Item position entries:
* Start *
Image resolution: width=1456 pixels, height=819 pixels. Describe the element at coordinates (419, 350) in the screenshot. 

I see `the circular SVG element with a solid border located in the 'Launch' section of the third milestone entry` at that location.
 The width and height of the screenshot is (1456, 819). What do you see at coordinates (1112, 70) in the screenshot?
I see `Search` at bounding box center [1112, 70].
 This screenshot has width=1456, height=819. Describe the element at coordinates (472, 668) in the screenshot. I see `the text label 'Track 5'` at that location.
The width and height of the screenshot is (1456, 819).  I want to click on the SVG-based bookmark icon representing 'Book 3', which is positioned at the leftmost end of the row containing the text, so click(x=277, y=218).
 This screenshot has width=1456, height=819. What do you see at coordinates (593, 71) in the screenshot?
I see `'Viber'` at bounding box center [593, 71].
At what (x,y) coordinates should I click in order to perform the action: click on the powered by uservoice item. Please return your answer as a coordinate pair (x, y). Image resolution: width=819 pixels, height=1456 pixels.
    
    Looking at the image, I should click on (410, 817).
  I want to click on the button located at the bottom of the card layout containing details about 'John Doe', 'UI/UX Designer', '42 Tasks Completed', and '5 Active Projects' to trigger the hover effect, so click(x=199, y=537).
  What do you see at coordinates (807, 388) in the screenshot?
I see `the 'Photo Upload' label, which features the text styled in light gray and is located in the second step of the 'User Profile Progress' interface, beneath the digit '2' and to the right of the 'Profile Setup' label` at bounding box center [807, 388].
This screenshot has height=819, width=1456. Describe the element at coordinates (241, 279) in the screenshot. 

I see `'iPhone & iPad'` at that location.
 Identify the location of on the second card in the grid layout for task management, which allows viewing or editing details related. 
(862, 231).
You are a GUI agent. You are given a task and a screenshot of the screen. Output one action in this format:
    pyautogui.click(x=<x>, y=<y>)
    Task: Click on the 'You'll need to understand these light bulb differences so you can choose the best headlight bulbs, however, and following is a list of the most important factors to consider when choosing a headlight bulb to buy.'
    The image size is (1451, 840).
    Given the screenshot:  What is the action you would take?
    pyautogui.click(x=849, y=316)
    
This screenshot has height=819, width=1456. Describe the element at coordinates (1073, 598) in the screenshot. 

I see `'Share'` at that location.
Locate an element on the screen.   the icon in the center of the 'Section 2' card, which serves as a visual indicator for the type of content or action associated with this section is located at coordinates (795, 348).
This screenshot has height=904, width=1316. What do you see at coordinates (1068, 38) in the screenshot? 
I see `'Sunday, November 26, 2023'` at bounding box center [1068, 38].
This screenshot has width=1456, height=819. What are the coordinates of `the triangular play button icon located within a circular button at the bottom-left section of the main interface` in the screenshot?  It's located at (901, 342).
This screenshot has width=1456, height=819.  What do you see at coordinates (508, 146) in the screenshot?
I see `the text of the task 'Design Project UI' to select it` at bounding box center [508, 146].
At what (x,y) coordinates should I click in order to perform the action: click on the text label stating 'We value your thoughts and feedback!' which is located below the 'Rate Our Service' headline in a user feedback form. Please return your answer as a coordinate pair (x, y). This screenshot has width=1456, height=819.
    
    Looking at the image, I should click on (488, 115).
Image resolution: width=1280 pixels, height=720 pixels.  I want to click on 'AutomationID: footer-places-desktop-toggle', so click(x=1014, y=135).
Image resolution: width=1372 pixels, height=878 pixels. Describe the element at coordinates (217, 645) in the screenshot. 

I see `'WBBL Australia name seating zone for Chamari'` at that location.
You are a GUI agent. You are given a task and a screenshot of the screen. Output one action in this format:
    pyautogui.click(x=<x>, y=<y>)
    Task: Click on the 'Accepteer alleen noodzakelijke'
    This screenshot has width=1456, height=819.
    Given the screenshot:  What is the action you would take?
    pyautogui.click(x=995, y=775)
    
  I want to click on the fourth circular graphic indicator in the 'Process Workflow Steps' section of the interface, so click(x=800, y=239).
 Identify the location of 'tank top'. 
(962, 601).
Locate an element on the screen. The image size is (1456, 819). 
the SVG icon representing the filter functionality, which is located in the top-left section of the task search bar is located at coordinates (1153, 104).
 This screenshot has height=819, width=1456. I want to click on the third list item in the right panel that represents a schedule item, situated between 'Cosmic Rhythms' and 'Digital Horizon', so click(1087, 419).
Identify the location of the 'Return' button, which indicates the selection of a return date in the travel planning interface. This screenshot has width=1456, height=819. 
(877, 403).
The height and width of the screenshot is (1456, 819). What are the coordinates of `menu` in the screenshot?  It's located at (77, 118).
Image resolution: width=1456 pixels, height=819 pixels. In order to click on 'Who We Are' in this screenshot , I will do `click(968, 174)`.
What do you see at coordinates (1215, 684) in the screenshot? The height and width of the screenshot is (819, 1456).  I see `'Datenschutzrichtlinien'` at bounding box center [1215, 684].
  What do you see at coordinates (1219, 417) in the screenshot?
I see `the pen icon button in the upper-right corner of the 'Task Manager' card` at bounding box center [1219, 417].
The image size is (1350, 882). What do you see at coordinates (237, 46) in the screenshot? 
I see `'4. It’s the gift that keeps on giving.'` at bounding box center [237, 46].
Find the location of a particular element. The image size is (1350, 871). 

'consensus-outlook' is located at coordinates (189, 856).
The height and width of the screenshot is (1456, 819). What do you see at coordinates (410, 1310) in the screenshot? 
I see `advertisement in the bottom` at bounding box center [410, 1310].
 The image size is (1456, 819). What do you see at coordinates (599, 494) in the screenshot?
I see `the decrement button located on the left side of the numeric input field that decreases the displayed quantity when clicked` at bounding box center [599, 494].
* End *
#### Problem statement
Reproduce every line of the listing above without any changes.

#### Finished exercise
Image resolution: width=1456 pixels, height=819 pixels. Describe the element at coordinates (419, 350) in the screenshot. 

I see `the circular SVG element with a solid border located in the 'Launch' section of the third milestone entry` at that location.
 The width and height of the screenshot is (1456, 819). What do you see at coordinates (1112, 70) in the screenshot?
I see `Search` at bounding box center [1112, 70].
 This screenshot has width=1456, height=819. Describe the element at coordinates (472, 668) in the screenshot. I see `the text label 'Track 5'` at that location.
The width and height of the screenshot is (1456, 819).  I want to click on the SVG-based bookmark icon representing 'Book 3', which is positioned at the leftmost end of the row containing the text, so click(x=277, y=218).
 This screenshot has width=1456, height=819. What do you see at coordinates (593, 71) in the screenshot?
I see `'Viber'` at bounding box center [593, 71].
At what (x,y) coordinates should I click in order to perform the action: click on the powered by uservoice item. Please return your answer as a coordinate pair (x, y). Image resolution: width=819 pixels, height=1456 pixels.
    
    Looking at the image, I should click on (410, 817).
  I want to click on the button located at the bottom of the card layout containing details about 'John Doe', 'UI/UX Designer', '42 Tasks Completed', and '5 Active Projects' to trigger the hover effect, so click(x=199, y=537).
  What do you see at coordinates (807, 388) in the screenshot?
I see `the 'Photo Upload' label, which features the text styled in light gray and is located in the second step of the 'User Profile Progress' interface, beneath the digit '2' and to the right of the 'Profile Setup' label` at bounding box center [807, 388].
This screenshot has height=819, width=1456. Describe the element at coordinates (241, 279) in the screenshot. 

I see `'iPhone & iPad'` at that location.
 Identify the location of on the second card in the grid layout for task management, which allows viewing or editing details related. 
(862, 231).
You are a GUI agent. You are given a task and a screenshot of the screen. Output one action in this format:
    pyautogui.click(x=<x>, y=<y>)
    Task: Click on the 'You'll need to understand these light bulb differences so you can choose the best headlight bulbs, however, and following is a list of the most important factors to consider when choosing a headlight bulb to buy.'
    The image size is (1451, 840).
    Given the screenshot:  What is the action you would take?
    pyautogui.click(x=849, y=316)
    
This screenshot has height=819, width=1456. Describe the element at coordinates (1073, 598) in the screenshot. 

I see `'Share'` at that location.
Locate an element on the screen.   the icon in the center of the 'Section 2' card, which serves as a visual indicator for the type of content or action associated with this section is located at coordinates (795, 348).
This screenshot has height=904, width=1316. What do you see at coordinates (1068, 38) in the screenshot? 
I see `'Sunday, November 26, 2023'` at bounding box center [1068, 38].
This screenshot has width=1456, height=819. What are the coordinates of `the triangular play button icon located within a circular button at the bottom-left section of the main interface` in the screenshot?  It's located at (901, 342).
This screenshot has width=1456, height=819.  What do you see at coordinates (508, 146) in the screenshot?
I see `the text of the task 'Design Project UI' to select it` at bounding box center [508, 146].
At what (x,y) coordinates should I click in order to perform the action: click on the text label stating 'We value your thoughts and feedback!' which is located below the 'Rate Our Service' headline in a user feedback form. Please return your answer as a coordinate pair (x, y). This screenshot has width=1456, height=819.
    
    Looking at the image, I should click on (488, 115).
Image resolution: width=1280 pixels, height=720 pixels.  I want to click on 'AutomationID: footer-places-desktop-toggle', so click(x=1014, y=135).
Image resolution: width=1372 pixels, height=878 pixels. Describe the element at coordinates (217, 645) in the screenshot. 

I see `'WBBL Australia name seating zone for Chamari'` at that location.
You are a GUI agent. You are given a task and a screenshot of the screen. Output one action in this format:
    pyautogui.click(x=<x>, y=<y>)
    Task: Click on the 'Accepteer alleen noodzakelijke'
    This screenshot has width=1456, height=819.
    Given the screenshot:  What is the action you would take?
    pyautogui.click(x=995, y=775)
    
  I want to click on the fourth circular graphic indicator in the 'Process Workflow Steps' section of the interface, so click(x=800, y=239).
 Identify the location of 'tank top'. 
(962, 601).
Locate an element on the screen. The image size is (1456, 819). 
the SVG icon representing the filter functionality, which is located in the top-left section of the task search bar is located at coordinates (1153, 104).
 This screenshot has height=819, width=1456. I want to click on the third list item in the right panel that represents a schedule item, situated between 'Cosmic Rhythms' and 'Digital Horizon', so click(1087, 419).
Identify the location of the 'Return' button, which indicates the selection of a return date in the travel planning interface. This screenshot has width=1456, height=819. 
(877, 403).
The height and width of the screenshot is (1456, 819). What are the coordinates of `menu` in the screenshot?  It's located at (77, 118).
Image resolution: width=1456 pixels, height=819 pixels. In order to click on 'Who We Are' in this screenshot , I will do `click(968, 174)`.
What do you see at coordinates (1215, 684) in the screenshot? The height and width of the screenshot is (819, 1456).  I see `'Datenschutzrichtlinien'` at bounding box center [1215, 684].
  What do you see at coordinates (1219, 417) in the screenshot?
I see `the pen icon button in the upper-right corner of the 'Task Manager' card` at bounding box center [1219, 417].
The image size is (1350, 882). What do you see at coordinates (237, 46) in the screenshot? 
I see `'4. It’s the gift that keeps on giving.'` at bounding box center [237, 46].
Find the location of a particular element. The image size is (1350, 871). 

'consensus-outlook' is located at coordinates (189, 856).
The height and width of the screenshot is (1456, 819). What do you see at coordinates (410, 1310) in the screenshot? 
I see `advertisement in the bottom` at bounding box center [410, 1310].
 The image size is (1456, 819). What do you see at coordinates (599, 494) in the screenshot?
I see `the decrement button located on the left side of the numeric input field that decreases the displayed quantity when clicked` at bounding box center [599, 494].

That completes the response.